As I already mentioned above I think this is problematic. While it's good that a man has legal recourse, saying that it is equal is false. First, the crime still only pertains to forced penetration. Second, once we've created a parallel crime, we create a door for bias in the prosecution of these crimes. It's a separate but equal case, and it is the wrong approach in my opinion.
firefly wrote:
I'm not sure that when a female has sexual intercourse with a man, without consent, that we are talking about "rape" as "rape" has been understood historically in the law, or even in the general culture. And I am not at all sure it is completely equivalent to male on female rape or male on male rape in its seriousness as an aggressive or violent offense.
Returning to murder for a moment, it doesn't matter if you poison someone in their sleep and they die peacefully or if you butcher them with a chainsaw. It's Murder 1, if it was premeditated.
I'm not particularly interested in how culture has viewed rape, and neither are you. We both recognize our culture's past failure on this topic. Our ancestors were wrong about women as property, and I think how we "historically" have viewed rape female-male is incorrect as well.
firefly wrote:
I'm not sure that this man was brushed off because of his gender. There is absolutely no evidence to prove that the sex occurred, let alone that it was forced. And that would be the problem with the police following up on stories like this, where an adult man alleges that a woman forced him to have intercourse, but there are no witnesses or any evidence to substantiate the attack. One could argue that the police showed sexist bias because the complainant was male, but there really isn't evidence of that either.

• **DATA EXCERPTS**
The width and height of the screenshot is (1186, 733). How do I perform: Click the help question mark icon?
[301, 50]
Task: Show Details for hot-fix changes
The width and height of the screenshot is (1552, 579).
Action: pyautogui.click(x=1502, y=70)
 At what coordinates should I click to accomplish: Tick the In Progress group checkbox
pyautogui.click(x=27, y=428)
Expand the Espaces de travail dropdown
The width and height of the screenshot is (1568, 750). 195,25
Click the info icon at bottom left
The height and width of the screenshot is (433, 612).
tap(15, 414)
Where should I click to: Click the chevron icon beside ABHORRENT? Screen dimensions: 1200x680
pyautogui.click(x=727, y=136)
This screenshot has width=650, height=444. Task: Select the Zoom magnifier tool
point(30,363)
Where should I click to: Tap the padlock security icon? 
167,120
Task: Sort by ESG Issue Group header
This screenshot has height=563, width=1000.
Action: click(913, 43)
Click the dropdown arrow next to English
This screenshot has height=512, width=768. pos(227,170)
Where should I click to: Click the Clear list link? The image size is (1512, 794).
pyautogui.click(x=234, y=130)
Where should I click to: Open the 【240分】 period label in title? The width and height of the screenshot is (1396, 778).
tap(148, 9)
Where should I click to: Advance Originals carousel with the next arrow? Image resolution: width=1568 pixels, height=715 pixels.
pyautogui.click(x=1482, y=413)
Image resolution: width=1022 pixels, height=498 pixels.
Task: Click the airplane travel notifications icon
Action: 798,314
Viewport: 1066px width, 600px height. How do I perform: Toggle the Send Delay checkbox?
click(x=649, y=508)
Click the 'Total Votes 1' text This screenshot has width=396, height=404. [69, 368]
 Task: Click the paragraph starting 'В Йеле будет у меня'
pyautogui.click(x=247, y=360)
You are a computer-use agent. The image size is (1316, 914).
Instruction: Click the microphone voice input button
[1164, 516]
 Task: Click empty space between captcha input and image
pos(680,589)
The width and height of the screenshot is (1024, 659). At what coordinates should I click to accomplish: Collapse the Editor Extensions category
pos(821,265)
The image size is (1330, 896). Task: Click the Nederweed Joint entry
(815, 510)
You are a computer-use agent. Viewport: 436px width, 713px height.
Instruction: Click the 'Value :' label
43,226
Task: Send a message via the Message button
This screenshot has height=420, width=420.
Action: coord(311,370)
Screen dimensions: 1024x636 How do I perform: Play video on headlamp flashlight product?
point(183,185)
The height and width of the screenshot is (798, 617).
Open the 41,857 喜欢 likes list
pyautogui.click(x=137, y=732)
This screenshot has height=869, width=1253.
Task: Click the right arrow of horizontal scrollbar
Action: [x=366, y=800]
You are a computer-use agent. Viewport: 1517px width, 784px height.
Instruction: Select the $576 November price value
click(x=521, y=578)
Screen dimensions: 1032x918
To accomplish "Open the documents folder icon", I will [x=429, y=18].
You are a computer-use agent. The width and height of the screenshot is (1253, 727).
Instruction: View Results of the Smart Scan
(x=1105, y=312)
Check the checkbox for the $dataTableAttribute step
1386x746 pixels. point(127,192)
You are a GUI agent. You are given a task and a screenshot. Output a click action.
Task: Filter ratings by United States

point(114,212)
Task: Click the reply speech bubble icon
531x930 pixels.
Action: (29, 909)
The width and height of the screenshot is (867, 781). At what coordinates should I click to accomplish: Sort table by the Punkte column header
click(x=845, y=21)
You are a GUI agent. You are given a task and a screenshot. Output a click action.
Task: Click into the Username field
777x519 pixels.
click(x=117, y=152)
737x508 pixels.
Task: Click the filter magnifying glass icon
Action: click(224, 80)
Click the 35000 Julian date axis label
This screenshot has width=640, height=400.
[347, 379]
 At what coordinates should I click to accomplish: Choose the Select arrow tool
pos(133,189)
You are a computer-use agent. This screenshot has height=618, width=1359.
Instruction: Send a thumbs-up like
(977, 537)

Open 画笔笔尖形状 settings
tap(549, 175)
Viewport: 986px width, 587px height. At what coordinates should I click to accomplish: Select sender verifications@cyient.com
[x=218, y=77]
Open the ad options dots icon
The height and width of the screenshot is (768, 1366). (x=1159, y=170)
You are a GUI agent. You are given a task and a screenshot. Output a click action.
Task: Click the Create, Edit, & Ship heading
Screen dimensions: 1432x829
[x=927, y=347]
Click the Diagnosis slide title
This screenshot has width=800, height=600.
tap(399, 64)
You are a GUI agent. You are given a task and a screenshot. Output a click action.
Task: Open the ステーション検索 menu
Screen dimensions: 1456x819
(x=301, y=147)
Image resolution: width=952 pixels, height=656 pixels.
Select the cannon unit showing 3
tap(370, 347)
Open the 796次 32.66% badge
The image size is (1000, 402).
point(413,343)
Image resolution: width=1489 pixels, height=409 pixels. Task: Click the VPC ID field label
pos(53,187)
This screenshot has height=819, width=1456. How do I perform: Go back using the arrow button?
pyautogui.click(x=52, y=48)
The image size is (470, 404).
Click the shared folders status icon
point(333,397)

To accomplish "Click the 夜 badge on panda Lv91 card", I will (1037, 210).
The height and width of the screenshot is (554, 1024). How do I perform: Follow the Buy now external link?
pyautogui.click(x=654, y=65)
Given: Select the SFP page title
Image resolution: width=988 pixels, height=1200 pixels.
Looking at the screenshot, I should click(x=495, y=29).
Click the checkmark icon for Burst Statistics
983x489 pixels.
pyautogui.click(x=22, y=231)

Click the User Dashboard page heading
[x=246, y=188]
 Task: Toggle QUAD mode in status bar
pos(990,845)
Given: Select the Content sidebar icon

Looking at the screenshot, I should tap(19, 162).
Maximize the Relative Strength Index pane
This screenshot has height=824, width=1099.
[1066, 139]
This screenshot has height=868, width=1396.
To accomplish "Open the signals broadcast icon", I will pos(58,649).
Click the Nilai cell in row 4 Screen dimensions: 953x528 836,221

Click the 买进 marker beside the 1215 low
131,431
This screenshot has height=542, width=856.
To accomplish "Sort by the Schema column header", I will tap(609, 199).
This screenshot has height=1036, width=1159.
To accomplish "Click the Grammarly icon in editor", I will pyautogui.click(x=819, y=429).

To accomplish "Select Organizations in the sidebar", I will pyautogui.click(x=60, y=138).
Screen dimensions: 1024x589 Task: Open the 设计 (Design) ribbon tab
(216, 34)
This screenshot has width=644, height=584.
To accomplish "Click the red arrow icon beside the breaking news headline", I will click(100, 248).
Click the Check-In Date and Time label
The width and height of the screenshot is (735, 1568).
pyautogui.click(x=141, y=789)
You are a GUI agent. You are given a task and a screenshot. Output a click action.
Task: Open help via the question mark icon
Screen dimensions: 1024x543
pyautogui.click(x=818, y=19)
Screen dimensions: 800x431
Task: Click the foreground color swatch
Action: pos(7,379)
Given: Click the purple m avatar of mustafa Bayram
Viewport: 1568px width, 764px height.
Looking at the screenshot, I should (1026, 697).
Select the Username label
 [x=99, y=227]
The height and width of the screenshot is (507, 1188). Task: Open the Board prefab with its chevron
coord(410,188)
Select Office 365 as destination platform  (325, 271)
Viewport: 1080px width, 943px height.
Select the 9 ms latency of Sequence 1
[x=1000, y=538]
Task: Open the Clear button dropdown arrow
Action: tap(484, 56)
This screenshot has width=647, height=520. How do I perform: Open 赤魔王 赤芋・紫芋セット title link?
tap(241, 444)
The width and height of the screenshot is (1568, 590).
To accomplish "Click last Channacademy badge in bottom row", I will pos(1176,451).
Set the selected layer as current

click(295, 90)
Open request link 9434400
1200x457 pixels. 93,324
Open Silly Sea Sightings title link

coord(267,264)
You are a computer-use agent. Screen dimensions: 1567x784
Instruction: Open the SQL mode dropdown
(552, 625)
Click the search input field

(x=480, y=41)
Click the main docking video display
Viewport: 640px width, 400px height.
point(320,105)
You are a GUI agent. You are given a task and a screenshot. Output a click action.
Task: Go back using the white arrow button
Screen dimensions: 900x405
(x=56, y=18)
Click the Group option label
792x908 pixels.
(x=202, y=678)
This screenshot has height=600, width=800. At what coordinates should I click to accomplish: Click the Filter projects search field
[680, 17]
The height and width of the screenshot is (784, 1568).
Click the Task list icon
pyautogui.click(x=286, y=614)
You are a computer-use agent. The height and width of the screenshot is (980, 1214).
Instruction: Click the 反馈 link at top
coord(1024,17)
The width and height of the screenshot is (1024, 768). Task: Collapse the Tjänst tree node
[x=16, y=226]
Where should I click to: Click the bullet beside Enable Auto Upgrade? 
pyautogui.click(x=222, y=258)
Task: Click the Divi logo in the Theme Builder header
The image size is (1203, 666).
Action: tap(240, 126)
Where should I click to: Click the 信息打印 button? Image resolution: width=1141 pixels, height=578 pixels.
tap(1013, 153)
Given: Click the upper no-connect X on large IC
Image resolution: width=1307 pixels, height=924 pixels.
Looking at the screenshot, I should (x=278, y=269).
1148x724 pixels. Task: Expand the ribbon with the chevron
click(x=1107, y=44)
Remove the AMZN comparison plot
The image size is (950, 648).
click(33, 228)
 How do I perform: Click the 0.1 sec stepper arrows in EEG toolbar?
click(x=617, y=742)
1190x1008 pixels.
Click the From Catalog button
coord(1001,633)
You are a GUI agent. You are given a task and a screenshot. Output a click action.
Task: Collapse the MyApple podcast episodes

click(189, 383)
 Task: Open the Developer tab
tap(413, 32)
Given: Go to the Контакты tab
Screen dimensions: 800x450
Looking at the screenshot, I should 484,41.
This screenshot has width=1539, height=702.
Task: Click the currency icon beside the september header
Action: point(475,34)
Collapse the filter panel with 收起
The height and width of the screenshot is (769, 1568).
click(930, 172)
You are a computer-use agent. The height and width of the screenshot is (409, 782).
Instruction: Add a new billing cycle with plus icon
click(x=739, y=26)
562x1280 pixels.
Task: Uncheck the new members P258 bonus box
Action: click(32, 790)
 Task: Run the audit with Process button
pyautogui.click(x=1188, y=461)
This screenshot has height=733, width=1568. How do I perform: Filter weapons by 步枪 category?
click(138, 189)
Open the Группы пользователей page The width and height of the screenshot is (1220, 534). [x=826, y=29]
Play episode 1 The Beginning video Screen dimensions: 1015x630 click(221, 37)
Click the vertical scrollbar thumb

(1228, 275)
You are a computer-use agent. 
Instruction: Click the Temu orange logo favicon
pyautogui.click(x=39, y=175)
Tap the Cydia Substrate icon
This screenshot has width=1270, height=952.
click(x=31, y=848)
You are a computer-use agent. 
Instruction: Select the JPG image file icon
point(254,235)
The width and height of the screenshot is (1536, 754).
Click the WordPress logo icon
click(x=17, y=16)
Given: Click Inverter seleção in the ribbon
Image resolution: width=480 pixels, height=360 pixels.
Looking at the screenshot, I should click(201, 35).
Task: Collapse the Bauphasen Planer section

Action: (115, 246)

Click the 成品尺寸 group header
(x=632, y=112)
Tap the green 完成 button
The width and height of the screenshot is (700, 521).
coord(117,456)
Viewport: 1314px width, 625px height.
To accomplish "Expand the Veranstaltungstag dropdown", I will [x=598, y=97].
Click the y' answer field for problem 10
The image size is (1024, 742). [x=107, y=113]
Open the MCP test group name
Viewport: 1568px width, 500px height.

• **AIM OF THE TASK**
Set down the forum post above about rape law and the gender of victims, word for word in full, leaving out the listing.

• **SOLUTION TO THE EXERCISE**
As I already mentioned above I think this is problematic. While it's good that a man has legal recourse, saying that it is equal is false. First, the crime still only pertains to forced penetration. Second, once we've created a parallel crime, we create a door for bias in the prosecution of these crimes. It's a separate but equal case, and it is the wrong approach in my opinion.
firefly wrote:
I'm not sure that when a female has sexual intercourse with a man, without consent, that we are talking about "rape" as "rape" has been understood historically in the law, or even in the general culture. And I am not at all sure it is completely equivalent to male on female rape or male on male rape in its seriousness as an aggressive or violent offense.
Returning to murder for a moment, it doesn't matter if you poison someone in their sleep and they die peacefully or if you butcher them with a chainsaw. It's Murder 1, if it was premeditated.
I'm not particularly interested in how culture has viewed rape, and neither are you. We both recognize our culture's past failure on this topic. Our ancestors were wrong about women as property, and I think how we "historically" have viewed rape female-male is incorrect as well.
firefly wrote:
I'm not sure that this man was brushed off because of his gender. There is absolutely no evidence to prove that the sex occurred, let alone that it was forced. And that would be the problem with the police following up on stories like this, where an adult man alleges that a woman forced him to have intercourse, but there are no witnesses or any evidence to substantiate the attack. One could argue that the police showed sexist bias because the complainant was male, but there really isn't evidence of that either.